*Document segment:*

As someone who is pursuing a career in Criminal Justice, my bubble was popped almost immediately of the reality of how things truly occur in this field.

Long story short, to answer the question that has peaked your interest, Criminal Minds does a phenomenal job of getting absolutely nothing correct.

I know.. I know.. you may be feeling as though the rug has been pulled out right from under you and I know it must hurt feeling betrayed this way, but bear with me as I open your eyes to the beautiful world of Criminal Justice.

1. Advanced Technology

Screenshot taken by Author from the show Criminal Minds on Netflix

As convenient as it would be to have a Penelope Garcia in the field, unfortunately it takes longer than a couple of minutes or hours to receive information about evidence retrieved from the crime scene.

The high tech on the show does not exist and it takes much longer to receive results when concerning trace evidence, associate evidence, prima facie evidence, etc., on a scene.

It takes anywhere from 8 months to a year to receive results on evidence, which most times is pushing it.

The high tech that is able to immediately match fingerprints or handwriting to a person is inaccurate as well.

A person’s fingerprints will only be matched if they have already committed a crime and been put into the AFIS which stands for Automated Fingerprint Identification Systems.

Both matching fingerprints and handwriting to a person is done manually and several characteristics must align before being certain it is a match.

2. Entering A Crime Scene

Unlike the easy process of breaking through the crime scene tape and entering the scene without permission from your agency, when entering a crime scene there is always someone who has a crime scene log in which you have to sign in and out of each time you go into the crime scene.

If you fail to do so, you put yourself at the risk of being accused of lying, tampering with evidence, and losing your job.

3. Obtaining Evidence

When obtaining evidence this is the most tedious and crucial part of a crime scene, if any evidence is tampered with, mishandled, or not secured properly it puts the entire case at risk.

*Provided information:*
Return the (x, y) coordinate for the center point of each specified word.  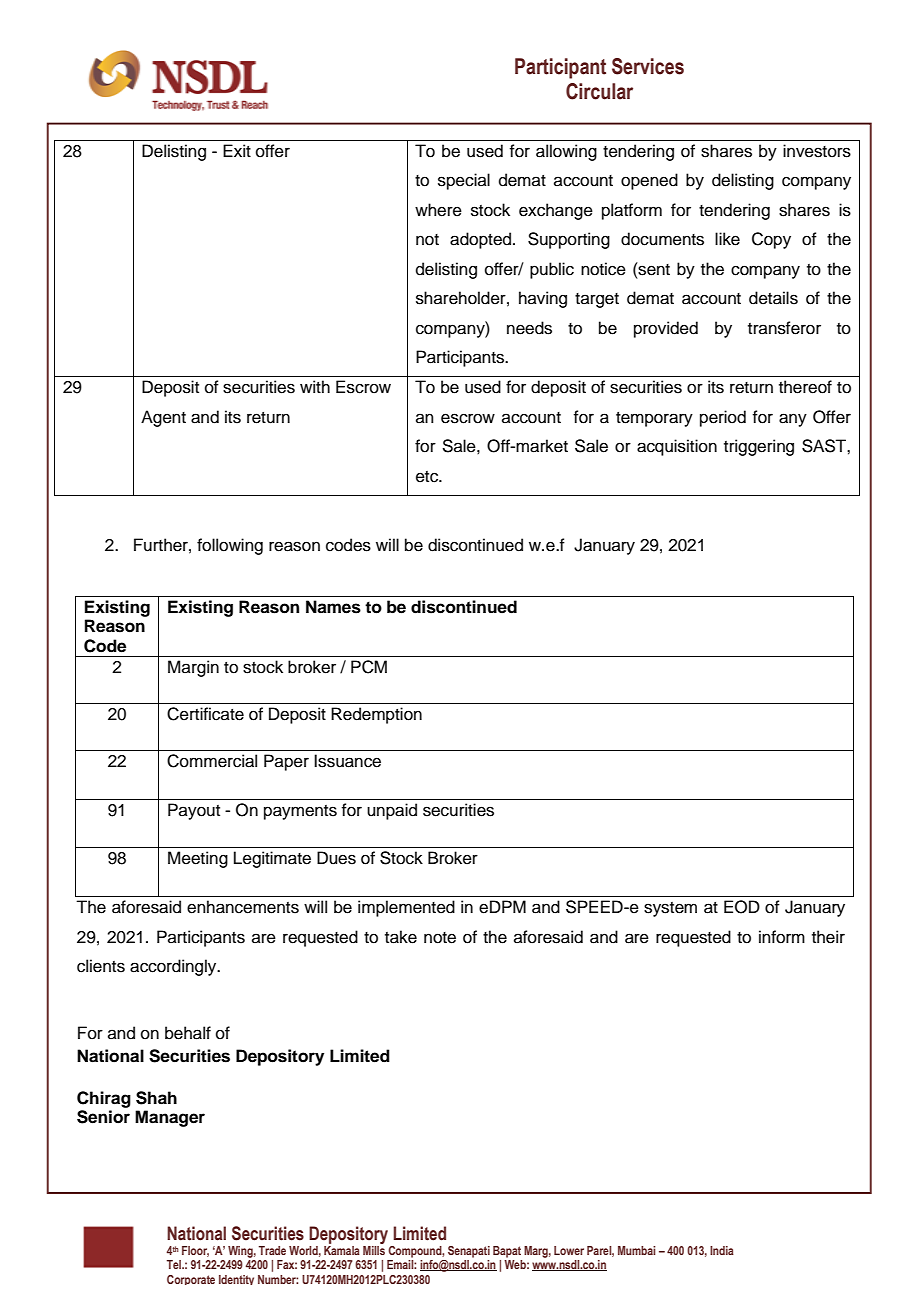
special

---

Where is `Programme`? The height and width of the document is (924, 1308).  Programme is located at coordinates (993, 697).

*Work to complete:*
In the post on Criminal Minds, what does AFIS stand for? The items play no part here, so please leave them aside.

*Output of the task:*
Automated Fingerprint Identification Systems.